◆ Document extract:
The Statute of Limitations for Attempted Murder

By Holly Keeran

In criminal law, the time period within which a prosecutor must file charges against someone is referred to as the “statute of limitations.” If this is allowed to expire, prosecutors lack jurisdiction to charge or punish a defendant. Although statutes vary from state to state, the most heinous crimes, such as murder, do not carry a statute of limitations.

Attempted Murder

Attempted murder is classified as an “incomplete crime,” or an “inchoate crime.” There are three types of inchoate crimes: attempted, conspiracy and solicitation. Trying but failing to commit the crime, also referred to as “criminal attempt,” is considered the most serious inchoate crime. Attempted murder is regarded as a criminal attempt inchoate crime. For a charge of attempted murder, the action must meet three elements of criminal attempt: specific intent, actions to commit the crime and failure to commit the crime.

◆ Recorded information:
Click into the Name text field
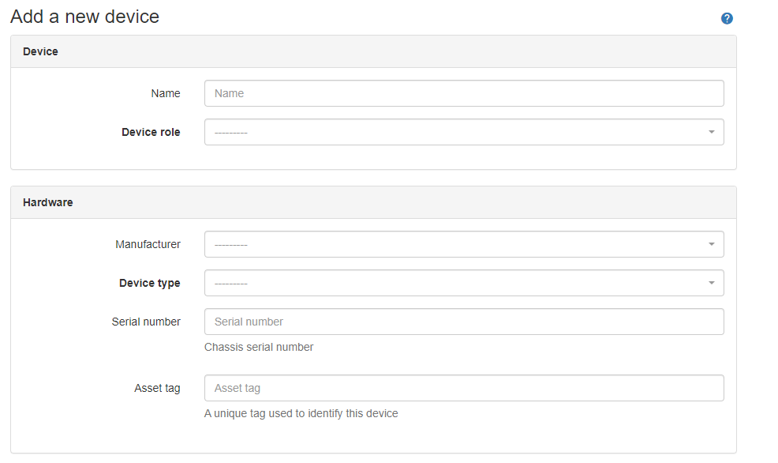 pos(463,93)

◆ What to work on:
• a. According to the piece on the statute of limitations for attempted murder, why can prosecutors no longer charge or punish a defendant once the statute of limitations has expired? Answer in one to three sentences.
• b. Summarize the piece on the statute of limitations for attempted murder in two sentences.
• c. In the piece on the statute of limitations for attempted murder, write out the passage from "By Holly Keeran" up to and including "a statute of limitations.".

◆ Answers for the tasks:
• a. Once the statute of limitations expires, prosecutors lack jurisdiction to charge or punish a defendant. The statute of limitations is the period within which a prosecutor must file charges.

• b. The statute of limitations is the period within which prosecutors must file charges, and although it varies by state, the most heinous crimes, such as murder, carry none. Attempted murder is an inchoate crime of the criminal attempt type, the most serious of the three, and a charge requires specific intent, actions to commit the crime and failure to commit it.

• c.
By Holly Keeran

In criminal law, the time period within which a prosecutor must file charges against someone is referred to as the “statute of limitations.” If this is allowed to expire, prosecutors lack jurisdiction to charge or punish a defendant. Although statutes vary from state to state, the most heinous crimes, such as murder, do not carry a statute of limitations.